[Opening Recorded information section]

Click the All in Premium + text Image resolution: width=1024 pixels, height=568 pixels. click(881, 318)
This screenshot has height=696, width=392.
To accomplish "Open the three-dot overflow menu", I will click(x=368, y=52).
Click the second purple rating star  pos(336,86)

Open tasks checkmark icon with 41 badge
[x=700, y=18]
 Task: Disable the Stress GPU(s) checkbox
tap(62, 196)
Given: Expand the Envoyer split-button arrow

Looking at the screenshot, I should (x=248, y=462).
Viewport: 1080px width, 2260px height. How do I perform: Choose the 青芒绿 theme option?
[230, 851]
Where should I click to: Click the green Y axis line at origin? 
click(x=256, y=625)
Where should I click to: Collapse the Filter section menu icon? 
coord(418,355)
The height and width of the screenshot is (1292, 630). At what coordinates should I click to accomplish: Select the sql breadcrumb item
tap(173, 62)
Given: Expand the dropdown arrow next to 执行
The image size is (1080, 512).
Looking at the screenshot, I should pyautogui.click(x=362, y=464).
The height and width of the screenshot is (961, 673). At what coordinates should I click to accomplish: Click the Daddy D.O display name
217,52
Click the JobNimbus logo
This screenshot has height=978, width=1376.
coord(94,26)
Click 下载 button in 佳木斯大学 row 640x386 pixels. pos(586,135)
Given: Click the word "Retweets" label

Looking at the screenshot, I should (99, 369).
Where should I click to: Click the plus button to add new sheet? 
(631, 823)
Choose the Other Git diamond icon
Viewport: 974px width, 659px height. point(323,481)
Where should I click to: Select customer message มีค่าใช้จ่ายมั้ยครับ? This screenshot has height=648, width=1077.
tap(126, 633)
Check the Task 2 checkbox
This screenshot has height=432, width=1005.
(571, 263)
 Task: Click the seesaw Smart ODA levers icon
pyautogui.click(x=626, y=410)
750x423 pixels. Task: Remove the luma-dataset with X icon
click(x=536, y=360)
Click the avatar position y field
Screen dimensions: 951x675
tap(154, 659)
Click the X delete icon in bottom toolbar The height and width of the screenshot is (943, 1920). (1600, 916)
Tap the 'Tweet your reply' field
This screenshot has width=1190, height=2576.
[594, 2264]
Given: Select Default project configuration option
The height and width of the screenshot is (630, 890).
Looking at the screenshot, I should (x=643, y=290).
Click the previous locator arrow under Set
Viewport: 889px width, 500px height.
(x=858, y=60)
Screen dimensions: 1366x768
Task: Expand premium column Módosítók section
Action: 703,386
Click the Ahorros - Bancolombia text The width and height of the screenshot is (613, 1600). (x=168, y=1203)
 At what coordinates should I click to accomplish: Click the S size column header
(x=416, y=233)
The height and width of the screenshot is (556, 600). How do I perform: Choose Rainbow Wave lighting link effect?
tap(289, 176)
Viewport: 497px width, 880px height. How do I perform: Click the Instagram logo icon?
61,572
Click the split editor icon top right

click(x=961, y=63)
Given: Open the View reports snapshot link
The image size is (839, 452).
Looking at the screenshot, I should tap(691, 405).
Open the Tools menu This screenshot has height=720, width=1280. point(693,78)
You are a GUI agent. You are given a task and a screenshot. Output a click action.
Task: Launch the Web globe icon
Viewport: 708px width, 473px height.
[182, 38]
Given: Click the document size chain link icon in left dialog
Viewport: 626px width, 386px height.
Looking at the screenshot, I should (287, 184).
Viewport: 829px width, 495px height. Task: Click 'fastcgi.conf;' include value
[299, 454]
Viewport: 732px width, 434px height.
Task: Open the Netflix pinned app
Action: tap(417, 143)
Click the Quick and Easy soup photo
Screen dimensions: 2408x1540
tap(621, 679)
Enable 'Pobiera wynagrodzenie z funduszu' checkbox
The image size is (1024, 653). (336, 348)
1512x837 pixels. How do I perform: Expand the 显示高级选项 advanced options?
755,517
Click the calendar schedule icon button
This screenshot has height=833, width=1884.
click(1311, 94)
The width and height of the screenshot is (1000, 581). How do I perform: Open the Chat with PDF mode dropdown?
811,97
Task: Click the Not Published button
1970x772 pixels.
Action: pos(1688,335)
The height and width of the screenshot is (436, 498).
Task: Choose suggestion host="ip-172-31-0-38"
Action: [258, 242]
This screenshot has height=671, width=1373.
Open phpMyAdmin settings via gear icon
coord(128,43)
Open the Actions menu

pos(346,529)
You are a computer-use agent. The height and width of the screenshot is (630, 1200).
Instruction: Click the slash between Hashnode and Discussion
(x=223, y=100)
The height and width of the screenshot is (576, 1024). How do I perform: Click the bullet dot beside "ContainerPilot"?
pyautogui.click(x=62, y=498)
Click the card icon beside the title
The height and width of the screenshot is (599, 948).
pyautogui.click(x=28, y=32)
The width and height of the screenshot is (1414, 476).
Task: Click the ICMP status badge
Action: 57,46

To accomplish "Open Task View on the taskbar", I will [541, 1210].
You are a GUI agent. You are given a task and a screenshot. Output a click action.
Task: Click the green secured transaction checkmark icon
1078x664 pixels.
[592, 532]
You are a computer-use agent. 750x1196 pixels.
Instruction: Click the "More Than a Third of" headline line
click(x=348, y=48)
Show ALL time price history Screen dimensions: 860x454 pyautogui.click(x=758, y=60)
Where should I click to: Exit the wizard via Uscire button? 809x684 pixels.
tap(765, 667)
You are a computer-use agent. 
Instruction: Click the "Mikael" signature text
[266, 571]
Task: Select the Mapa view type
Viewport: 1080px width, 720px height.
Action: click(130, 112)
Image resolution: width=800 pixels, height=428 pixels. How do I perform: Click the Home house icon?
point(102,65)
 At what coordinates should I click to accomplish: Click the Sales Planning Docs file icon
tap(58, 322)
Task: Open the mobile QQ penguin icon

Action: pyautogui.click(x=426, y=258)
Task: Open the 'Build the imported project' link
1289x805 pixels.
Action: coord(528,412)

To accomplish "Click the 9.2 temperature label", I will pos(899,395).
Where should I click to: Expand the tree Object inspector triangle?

[Closing Recorded information section]

_What you should do_
Using only the entries above, output the line with "The image size is (839, 452).", the line with "Task: Click the green", and all lines between them, exactly as they stand.

_Answer space_
The image size is (839, 452).
Looking at the screenshot, I should tap(691, 405).
Open the Tools menu This screenshot has height=720, width=1280. point(693,78)
You are a GUI agent. You are given a task and a screenshot. Output a click action.
Task: Launch the Web globe icon
Viewport: 708px width, 473px height.
[182, 38]
Given: Click the document size chain link icon in left dialog
Viewport: 626px width, 386px height.
Looking at the screenshot, I should (287, 184).
Viewport: 829px width, 495px height. Task: Click 'fastcgi.conf;' include value
[299, 454]
Viewport: 732px width, 434px height.
Task: Open the Netflix pinned app
Action: tap(417, 143)
Click the Quick and Easy soup photo
Screen dimensions: 2408x1540
tap(621, 679)
Enable 'Pobiera wynagrodzenie z funduszu' checkbox
The image size is (1024, 653). (336, 348)
1512x837 pixels. How do I perform: Expand the 显示高级选项 advanced options?
755,517
Click the calendar schedule icon button
This screenshot has height=833, width=1884.
click(1311, 94)
The width and height of the screenshot is (1000, 581). How do I perform: Open the Chat with PDF mode dropdown?
811,97
Task: Click the Not Published button
1970x772 pixels.
Action: pos(1688,335)
The height and width of the screenshot is (436, 498).
Task: Choose suggestion host="ip-172-31-0-38"
Action: [258, 242]
This screenshot has height=671, width=1373.
Open phpMyAdmin settings via gear icon
coord(128,43)
Open the Actions menu

pos(346,529)
You are a computer-use agent. The height and width of the screenshot is (630, 1200).
Instruction: Click the slash between Hashnode and Discussion
(x=223, y=100)
The height and width of the screenshot is (576, 1024). How do I perform: Click the bullet dot beside "ContainerPilot"?
pyautogui.click(x=62, y=498)
Click the card icon beside the title
The height and width of the screenshot is (599, 948).
pyautogui.click(x=28, y=32)
The width and height of the screenshot is (1414, 476).
Task: Click the ICMP status badge
Action: 57,46

To accomplish "Open Task View on the taskbar", I will [541, 1210].
You are a GUI agent. You are given a task and a screenshot. Output a click action.
Task: Click the green secured transaction checkmark icon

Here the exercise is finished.